September 21, 2015 Faith Matters

Twitter’s racism epidemic: 6.7 MILLION slurs in just two weeks as horrifying avalanche of online abuse is revealed

Social media is in the grip of a worsening racism epidemic that threatens to impact on the future of race relations in real society, a jaw-dropping new study reveals.

Mirror Online has been given exclusive access to research which demonstrates the horrifying extent of online racism and poses serious questions about how technology is affecting the fabric of our multicultural society.

Among the findings revealed are the facts that:

  • There are more than 3 MILLION slurs per week on Twitter alone
  • There’s been a 4,800% increase in racist tweets per day in the last two years
  • Racist terms are becoming endemic among the cultures they were once meant to offend
  • Experts fear social media could have a serious impact on race relations in the future

The study is conducted by the think tank Demos, which spent two weeks in September analysing every single racist tweet sent in the world, recording a massive 6,777,955 “slurs” during the course of the study.

Researchers first performed a ground-breaking assessment of Twitter racism two years ago, when the top term of abuse was “whitey”.

But now Mirror Online can reveal the most popular race-related term is “nigga”, which is commonly used by racists and non-bigots alike.

There has also been an increase in the sheer amount of abuse, which appears to be gaining a sort of respectability, with members of certain racial groups often using previously taboo terms to describe themselves.

During the study two years ago, Demos recorded about 10,000 racist tweets a day, but that has now increased to 484,139 each day – an increase which appears to be largely driven by the surging popularity of the word “nigga”.
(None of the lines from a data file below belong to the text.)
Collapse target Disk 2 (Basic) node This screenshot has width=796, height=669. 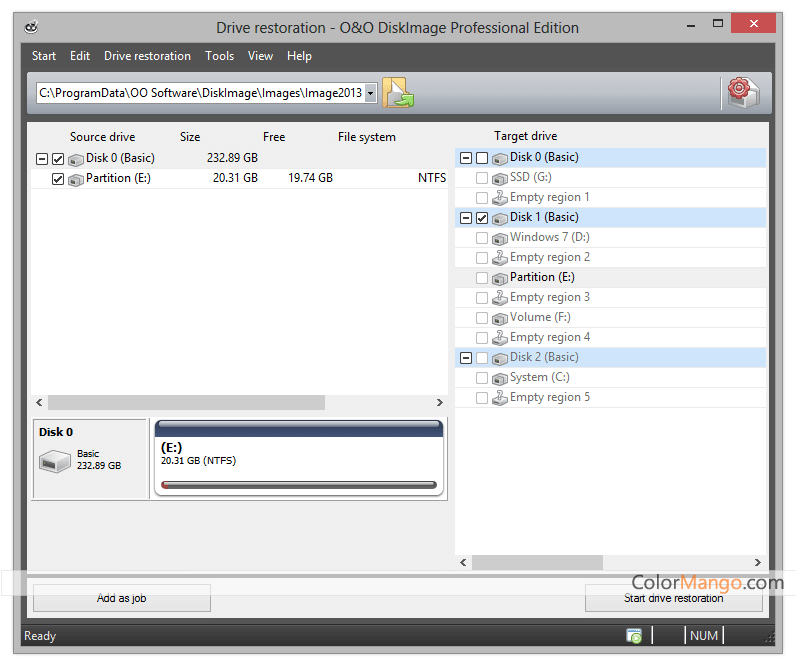click(x=466, y=358)
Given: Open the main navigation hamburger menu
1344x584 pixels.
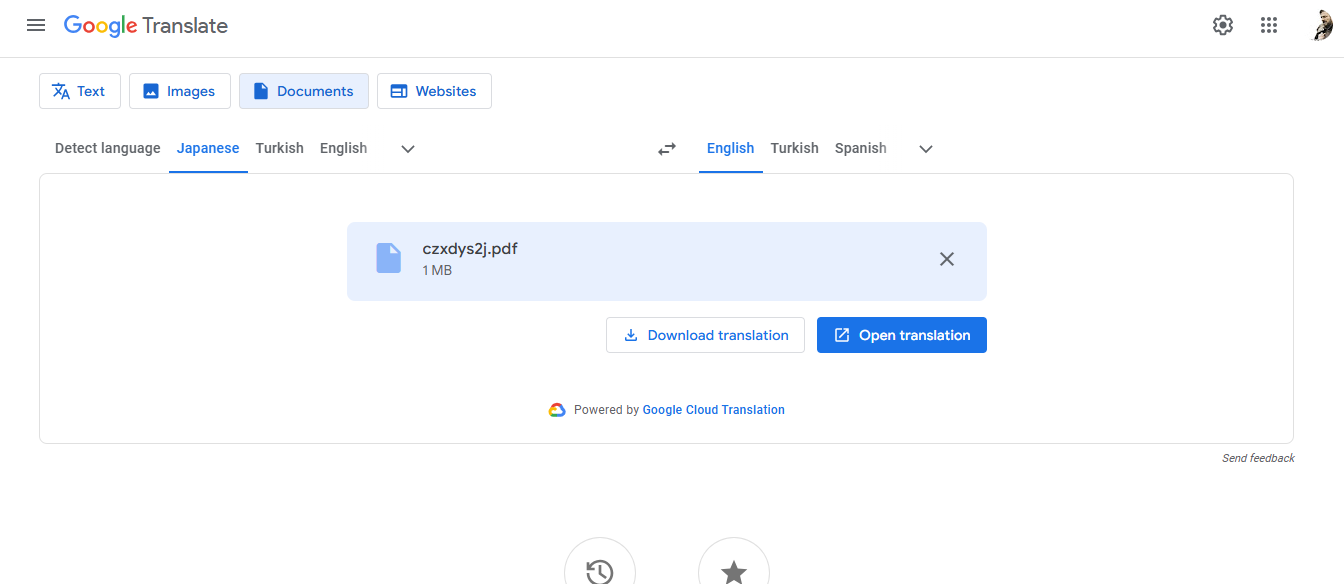Looking at the screenshot, I should tap(36, 25).
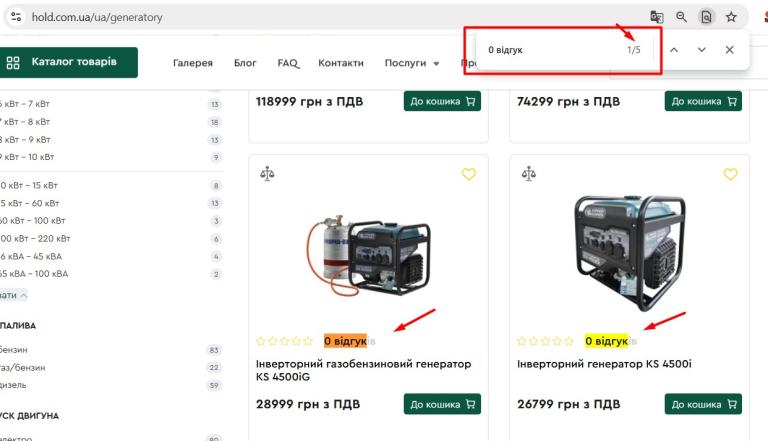The width and height of the screenshot is (768, 441).
Task: Add KS 4500i generator to favorites heart
Action: (730, 174)
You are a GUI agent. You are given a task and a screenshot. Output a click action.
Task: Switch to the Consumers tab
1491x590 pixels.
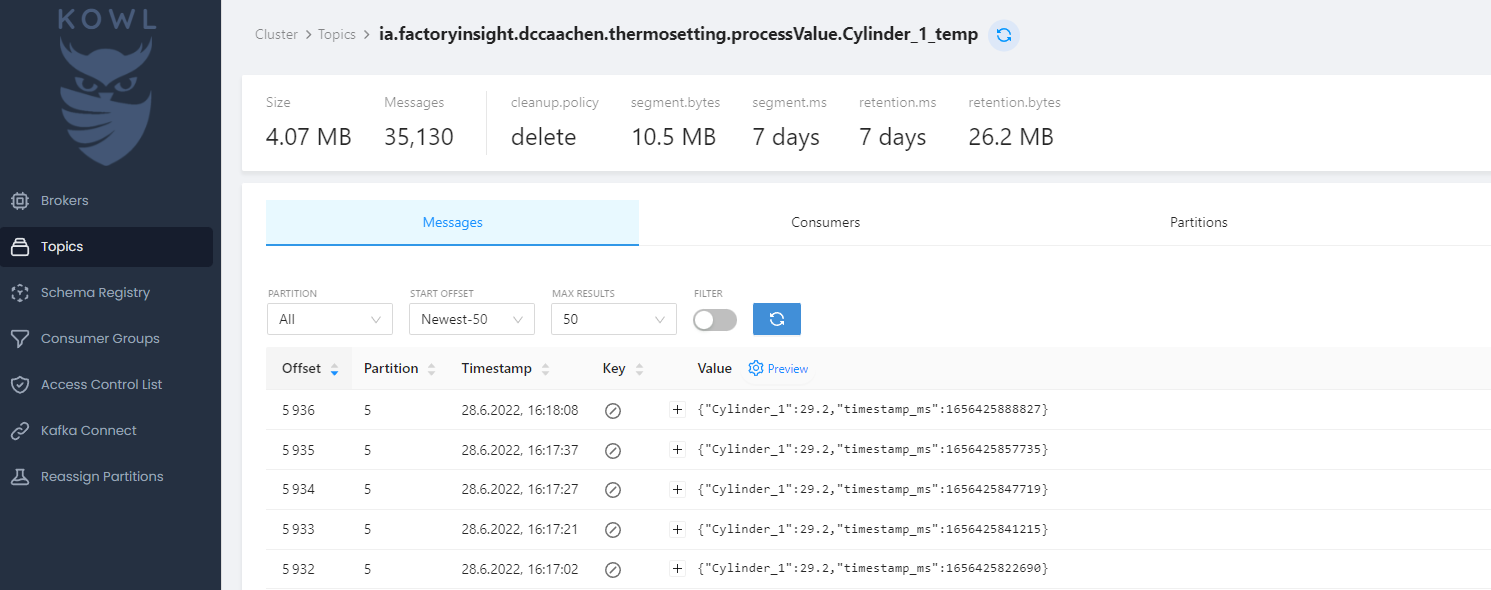[x=825, y=223]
“Words which were previously being used to injure people have in many instances simply become part of the language for users on Twitter,” said Josh Smith, an associate at the Demos Centre for the Analysis of Social Media.

He said words which were once totally unacceptable are now being commonly used online, often in unexpected ways.

“While in some cases these slurs are undoubtedly being used to injure or offend, their increased use over the last few years is likely to tell us more about the changing use and meaning of language,” he continued.

Twitter allowed people to experiment with “taboo terms” away from the gaze of old-fashioned society, which can allow racists to spread their bile, but also allow groups to describe themselves using words which were once used to insult them.

A Twitter search for the word “Paki”, for instance, reveals young people using it to describe their own racial background, as well as a flurry of tweets from traditional bigots.

One young girl, for instance, described herself as “your favourite Paki”.

The word “nigga” is often used quite differently from “nigger”, with black people often using using the former in a friendly way and racists using the more traditional spelling to reflect some very backwards attitudes.

We showed the figures to Fiyaz Mughal, head of Faith Matters and Tell Mama UK, which records cases of Islamophobia both online and in the real world.

Concerned: Fiyaz Mughal fears social media is fuelling a rise in racism
Concerned: Fiyaz Mughal fears social media is fuelling a rise in racism

“Online racism is evident in the social media sphere and is quite open,” he said.

“Sometimes, this is mixed in with anti-Asian, anti-Semitic and anti-Muslim sentiment so people will be racially and religious bigoted in the same statement.

“It seems that sitting behind a computer and being able to project a voice into cyberspace, makes people voice some of their deepest and darkest concerns and this is troubling given vulnerable young people out there who can believe such rhetoric.”

He said online racism could often fuel problems in society, suggesting the surge in hate speech which followed the murder of Lee Rigby prompted a “huge rise in anti-Muslim hate incidents and attacks” including assaults on mosques .

“Some members of black and minority ethnic communities that we talk to say that it feels that decades of anti-racist work has fallen back and that terms being used were around in the 70’s and 80’s,” he added.

“This is extremely concerning and will have impacts for race and community relations in the future.